Nik Gr nikos.the.gr33k at gmail.com
Wed Aug 18 11:07:16 CEST 2010


  Στις 18/8/2010 7:31 πμ, ο/η Cameron Simpson έγραψε:
> On 17Aug2010 20:15, Νίκος<nikos.the.gr33k at gmail.com>  wrote:
> | ===============================
> | cursor.execute( ''' SELECT host, hits, date FROM visitors WHERE page =
> | '%s' ORDER BY date DESC ''' % (page) )
> | ===============================
> |
> | Someone told me NOT to do string substitution ("%") on SQL statements
> | and to let MySQLdb do it
> | for me, with proper escaping like the following
> |
> | ===============================
> | cursor.execute('''SELECT host, hits, date FROM visitors WHERE page=%s
> |         ORDER BY date DESC''', (page,))
> | ===============================
> |
> | The difference is that if some external source can control "page",
> | and
> | they put in a value like
> |         100 ; DELETE FROM visitors; SELECT * FROM visitors
> | i will be losing my database table data.
>
> That other difference is that the mysql dialect support knows how to
> correctly escape a string for insertion into an SQL statement. You may
> not, or may forget to pre-escape the string, etc. Using the MySQLdb
> stuff do it for you is reliable and robust.

Can you please tell me what escaping means by giving me an example of 
what is escaped and whats isn't?

Also hwo can i delete my data for testing purposes as?

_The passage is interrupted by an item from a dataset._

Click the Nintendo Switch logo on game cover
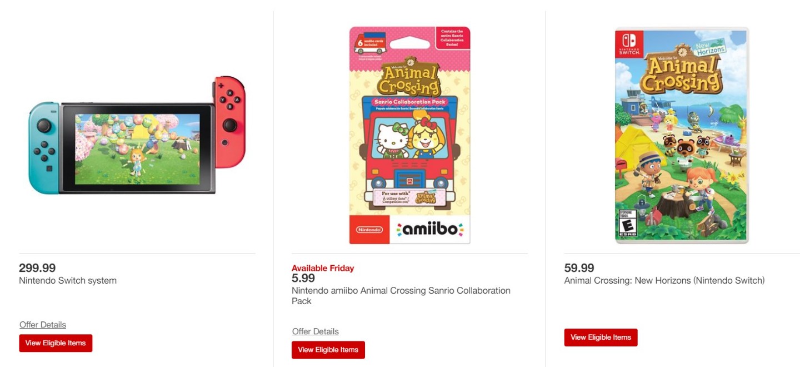The width and height of the screenshot is (800, 367). pyautogui.click(x=629, y=43)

http://webville.gr/index.html?page="100 ; DELETE FROM visitors; SELECT * 
FROM visitors"

I get an error...
> | a) I wanted to ask what is proper escaping mean and why after variable
> | page syntax has a comma
>
> Because this:
>
>    (page)
>
> means the same thing as:
>
>    page
>
> i.e. the argument to the "%" operator is just the string in page.
>
> This:
>
>    (page,)
>
> is a _tuple_ containing a single element, the page variable.
> A bit like:
>
>    [page]
>
> which is a list containing a single element. The trailing comma is
> needed to tell python you want to use a tuple, not the bare string.
>
> The "%" operator has special knowledge that is it is passed as string instead
> of a list or tuple or other sequence then it should act _as_ _if_ it had been
> passed a single element tuple containing the string.
>
%s and %d is behaving the same due to % expecting a string instead of an 
integer?

> Otherwise, because a string _is_ a sequence the "%" might want to treat
> the string "foo" as the sequence:
>
>    ("f", "o", "o")
cursor.execute('''SELECT host, hits, date FROM visitors WHERE page=%s 
ORDER BY date DESC''',  page)

But it alss might treat it an entity, i mean since 'page' is a variable containing a string why not just 'page' as it is expecting 'page' variable to give its value when asked?


> Run these three loops to see the difference:
>
>    for s in "foo":
>      print s
>    for s in ("foo"):
>      print s
>    for s in ("foo",):
>      print s
>
> Cheers,
 >>> for s in "nikos":
     print s


n
i
k
o
s

# this handles the string "nikos" as a series of chars right?

 >>> for s in ("nikos"):
     print s


n
i
k
o
s

# this handles the string "nikos" as a series of chars too but what si 
the difference with the above in htis with the parentheses? is "nikos" 
is handles still as string here?

 >>> for s in ("nikos",):
     print s


nikos

# Here yes it handles "nikos" as the 1st item of a tuple

nikos
 >>> for s in ["nikos"]:
     print s


nikos

# Here? why is it behaving fifferent than the above ("nikos") and is 
proccessign it all chars in one?

 >>> for s in ["nikos",]:
     print s


nikos

# Here it handles "nikos" as the 1st item of a list right?